『日本経済新聞』2012年7月30日付
科学技術分野の来年度予算配分方針を決定 総合科技会議
政府の総合科学技術会議(議長・野田佳彦首相)は30日、2013年度の科学技術予算の配分方針を決定した。東日本大震災からの復興・再生と環境・エネルギー、医療を最重要課題に掲げた。各省庁はこの方針に基づき来年度予算案の概算要求をする。
震災関連では、地震と津波の発生情報を素早く伝える技術や、除染作業の被曝(ひばく)防止技術などを挙げた。「東北から全国や海外に発信可能な取り組み」も重点分野に位置付けた。
環境関連は太陽光や風力など再生可能エネルギーの利用拡大のほか、蓄電池といった分散型エネルギーの普及に向けた技術開発を盛り込んだ。
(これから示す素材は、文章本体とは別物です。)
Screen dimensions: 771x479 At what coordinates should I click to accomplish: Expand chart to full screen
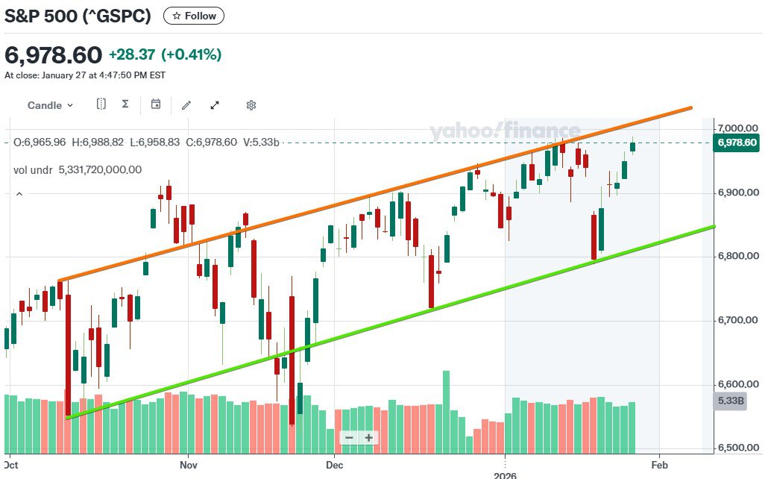pos(215,105)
医療関連では予防医療や、様々な細胞になるiPS細胞を使った再生医療などに力を入れる。
また、産業競争力の向上などにつなげる「重点施策パッケージ」には、人の健康に影響する水質汚染物質の除去技術や、レアアース(希土類)の代替材料開発などを掲げた。
30日に首相官邸で開かれた総合科技会議の本会議で、野田首相は「政府は関係省庁の縦割りを廃し、大胆な重点化を行い、強力に科学技術イノベーションの推進を後押しする」と述べた。